Anxiety when we come to our meditation seat is totally normal.
It is our fear coming to the surface. It is the moment when we get quiet enough to face our own minds. To be the witness to the condition of our hearts. To enter the cave of our own soul.
And that kind of adventure can be scary. Anxiety inducing even.
It is also a thrilling journey and the path of the hero.
Heroes don't get to be heroes by taking the easy route.
Here's the deal. Getting intimate with the ways in which our minds and emotions have a tendency to pull us into circles is the first step on the path.
Getting downright snuggly with those uncomfortable feelings that come with the quiet are the very pathway to coming to understand all the ways that we harm ourselves and others with our thoughts and minds.
And most importantly it provides us the very necessary opportunity to learn to see how and when harmful thoughts and emotions arise.
And why is that good?
Because when we feel the impulse arising, in time, we learn to quiet it. We can learn to stop the chain reaction, the stimulus and reaction cycle before it spins out of control. We can learn in those moments how to face our fear, look fear square in the eyes and stay put. And not let things that are not so big spin circles around our minds and pull us into attachment and pain where it is so unnecessary.
This is challenging work.
Our impulse is always to seek pleasure and avoid pain.
It is oh so beautifully human. Our ego self is very attached to sensory experience and speaks very loudly. So the moment that there is discomfort ego says "lets get out of here, this is uncomfortable, something must be wrong. Meditation isn't for me."
The soul, your Highest Self is also there, whispering under the doubt "Stay. Pause. Listen. Be in the restlessness and you will also find spaciousness."
Our culture doesn't teach us to be in stillness or in discomfort. We are taught to fill up the spaces with conversation, idle chatter, movement, impulsive action. Our collective tendency is to fill up empty spaces with drinking, smoking, over eating, talking too much, more activity, overworking, and a million other avoidant strategies.
Anything to keep us from having to look inside. Anything to keep us from dealing with the darkness directly.
Mindfulness teaches us to be with what is. My friend Glenn teaches that mindfulness is
"non-judgmental awareness of this present moment with curiosity."
The gift of this type of mindfulness is that we begin to know ourselves. And in knowing ourselves we begin to be like that mountain in the poem. Mountains get hammered by rain and snow, tread upon by animals and yet they are steady.
We can be like those mountains, kiya sthira the body still.
Being like a mountain takes practice.
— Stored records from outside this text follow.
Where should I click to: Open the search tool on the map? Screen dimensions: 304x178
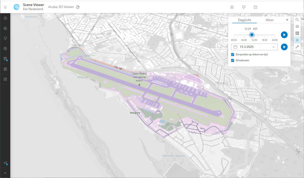coord(297,20)
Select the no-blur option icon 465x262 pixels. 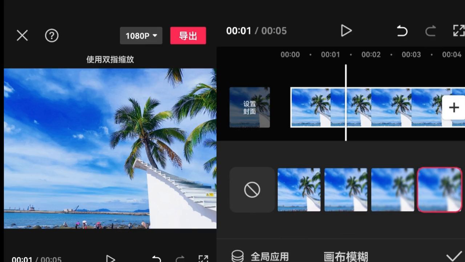(x=252, y=190)
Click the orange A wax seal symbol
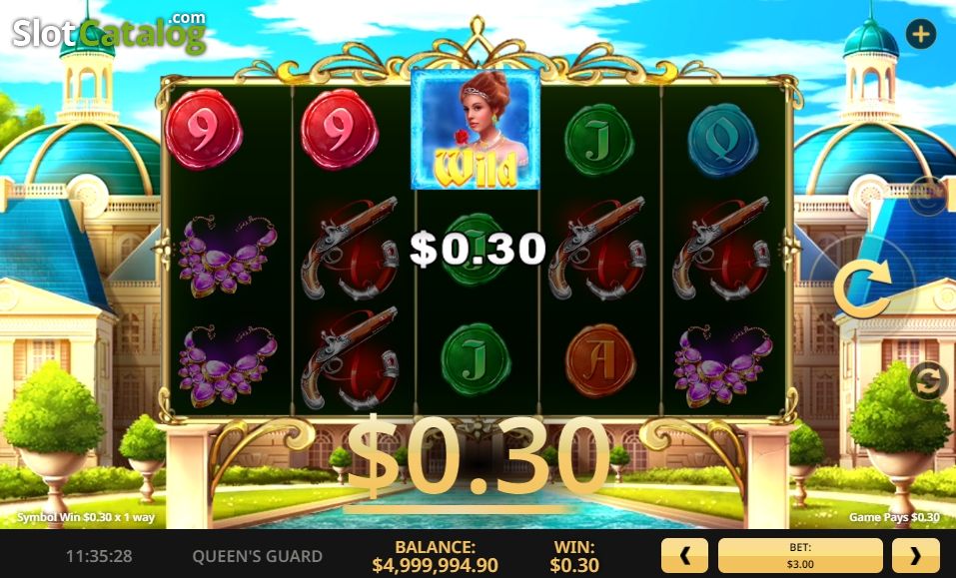Viewport: 956px width, 578px height. click(600, 361)
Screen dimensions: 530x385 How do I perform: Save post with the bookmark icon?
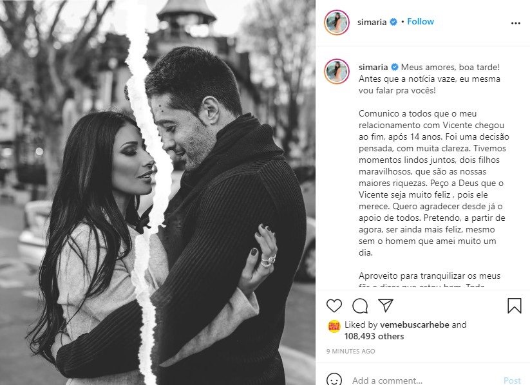click(x=514, y=306)
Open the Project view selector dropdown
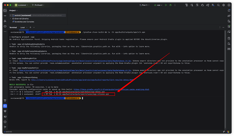 coord(16,10)
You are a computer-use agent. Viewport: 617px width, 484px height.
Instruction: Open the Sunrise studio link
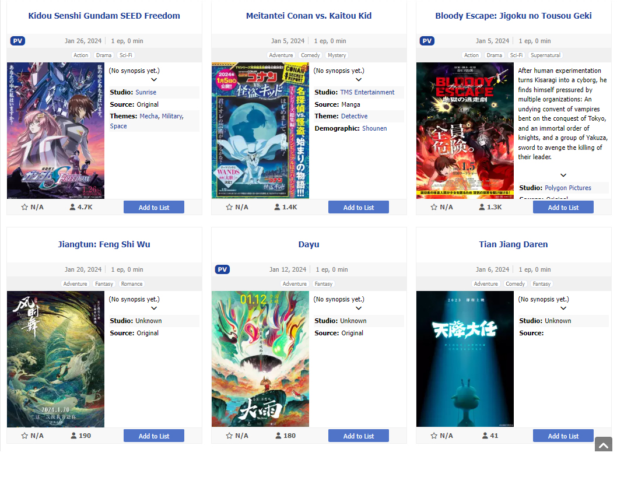click(146, 92)
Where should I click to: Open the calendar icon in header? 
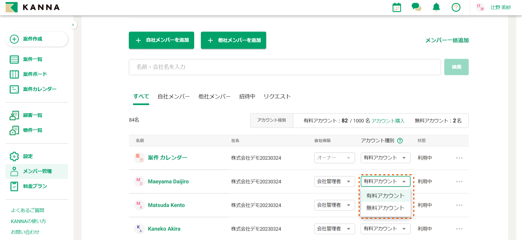(397, 7)
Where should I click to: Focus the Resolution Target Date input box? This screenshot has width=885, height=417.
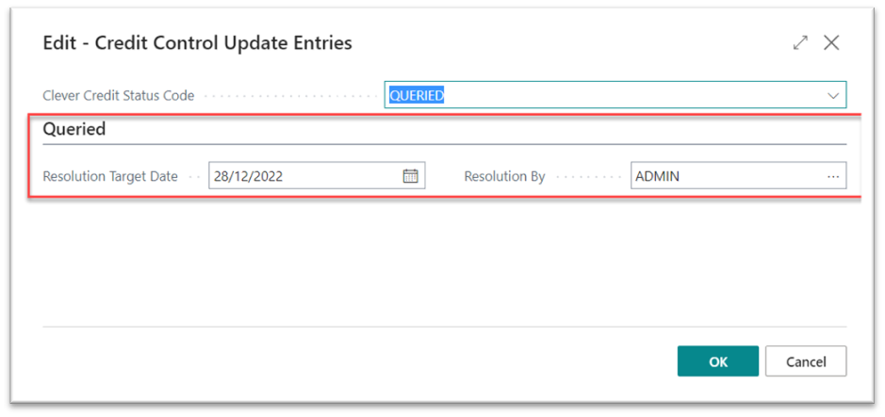pyautogui.click(x=317, y=176)
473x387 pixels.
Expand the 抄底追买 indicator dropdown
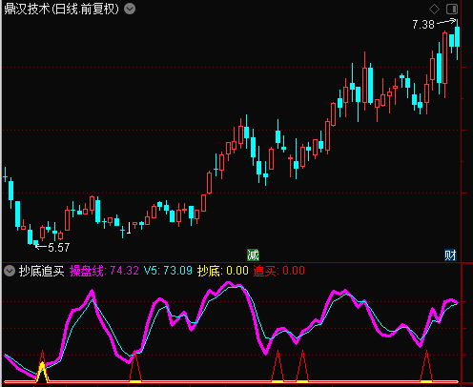click(10, 271)
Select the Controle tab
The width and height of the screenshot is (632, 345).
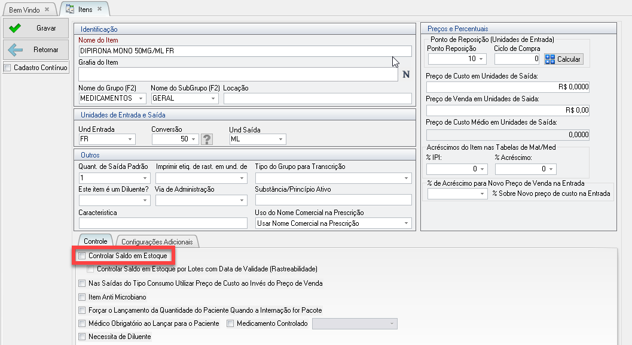click(x=96, y=241)
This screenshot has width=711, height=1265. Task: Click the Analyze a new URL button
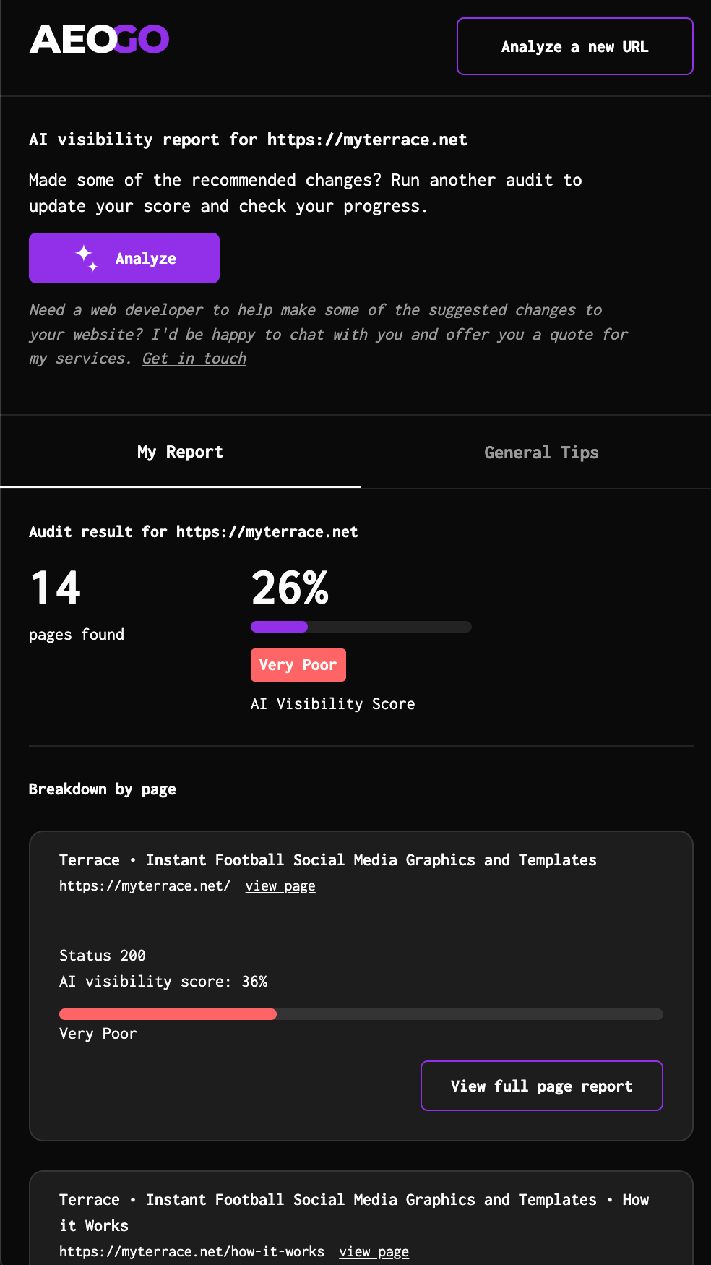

That anxiety that comes? It's the snow storm and the fowl winds. We are learning is to step out of avoidance and straight into understanding of this present moment as it is. No running away. No compulsive eating or overworking. No drinking to hide who we are and no escaping from every uncomfortable conversation. No fidgeting on our meditation cushion, fixing our clothes, scratching our nose...all the avoidant behaviors we do. Subtle and not so subtle.
This isn't about control. We aren't learning to control anything by staying in our seat. We are learning to be with what is.
To be less taken and shaken by things.
It is the opposite of control. It is total surrender.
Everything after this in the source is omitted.